**Short exercise:** Please reproduce word for word everything in the earnings call transcript from "On February 8, 2001, CB" down to "a listen-only mode.".

**Passage:**
________________

Item 9.   Regulation FD Disclosure

     On February 8, 2001, CB Richard Ellis Services, Inc. (the Company)
conducted its fourth quarter earnings conference call, as follows:

                           Moderator:  Jim Leonetti
                               February 8, 2001
                                 9:00 a.m. MT


Operator:     Ladies and gentlemen, thank you for standing by. Welcome to CB
              Richard Ellis Fourth Quarter Earnings and Year End Conference
              Call. At this time, all participants are in a listen-only mode.
              Later we will conduct a question and answer session. At that time
              if you have a question, you will need to press the one, followed
              by the four on your telephone. As a reminder, this conference is
              being recorded, Thursday, February 8th, 2001.

              I would now like to turn the conference over to Jim Leonetti,
              Chief Financial Officer of CB Richard Ellis.

              Please go ahead, sir.

Jim Leonetti: Hello and thank you for joining us for the fourth quarter earnings
              call. My name is Jim Leonetti and it is my pleasure to welcome you
              to the CB Richard Ellis conference call covering our results for
              the fourth quarter 2000. Participating on the call this morning
              will be Ray Wirta, Chief Executive Officer, Brett White, the
              Chairman of our America's Division, and Chris Ludeman, President
              of Transaction Management.

              Before we get started, I want to mention to you that we may make a
              number of forward-looking statements during the course of the
              call. These statements should be taken as estimates only and
              actual results may differ materially from these estimates. CB
              Richard Ellis undertakes no obligation to update or publicly
              revise any of the forward-looking statements that you may hear
              today. Please refer to the Company's annual report and 10-K and
              our quarterly reports on form 10-Q for a full discussion of the
              risks and other factors that may impact any estimates or
              projections you may hear today, and with that, I'd like to turn
              the call over to Ray.

________________

**Raw data:**

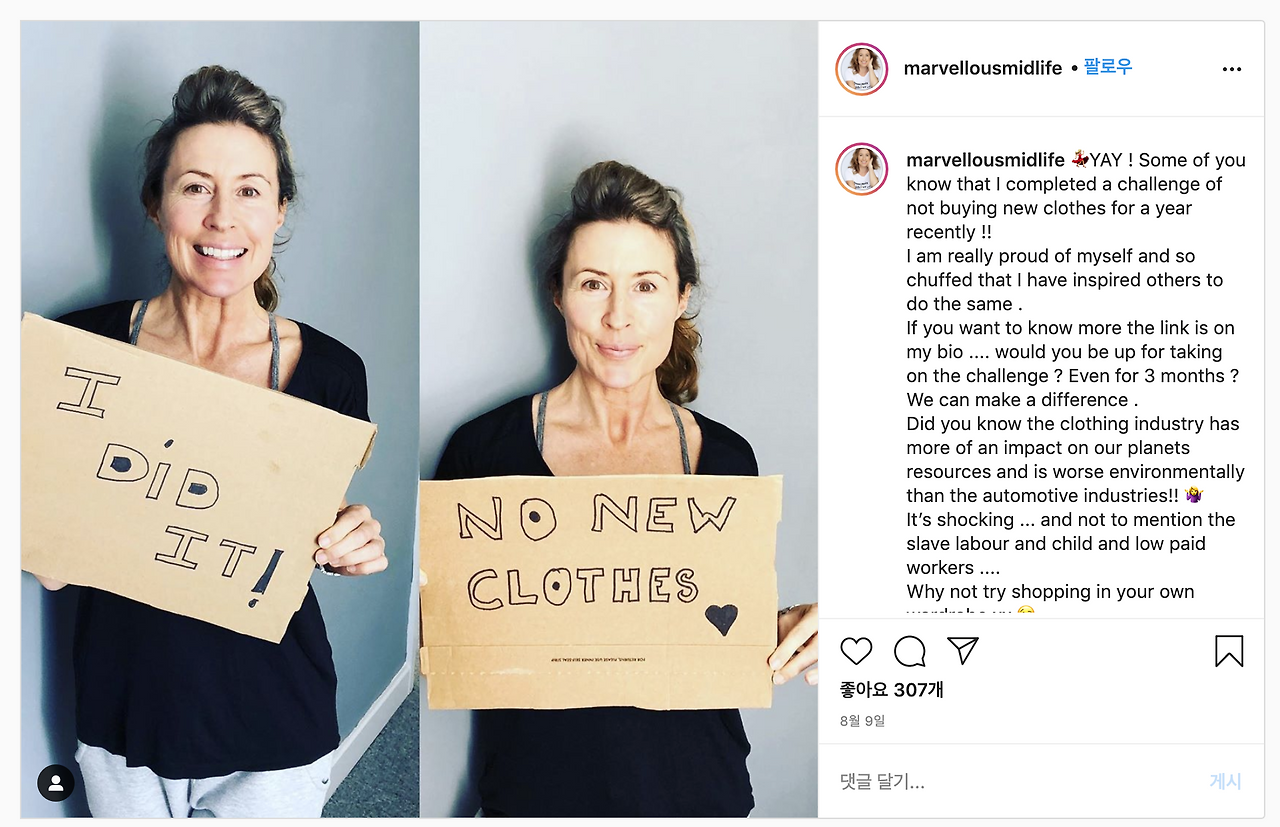Submit comment with 게시 button
1280x827 pixels.
(1225, 782)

________________

**Final result:**
On February 8, 2001, CB Richard Ellis Services, Inc. (the Company)
conducted its fourth quarter earnings conference call, as follows:

                           Moderator:  Jim Leonetti
                               February 8, 2001
                                 9:00 a.m. MT


Operator:     Ladies and gentlemen, thank you for standing by. Welcome to CB
              Richard Ellis Fourth Quarter Earnings and Year End Conference
              Call. At this time, all participants are in a listen-only mode.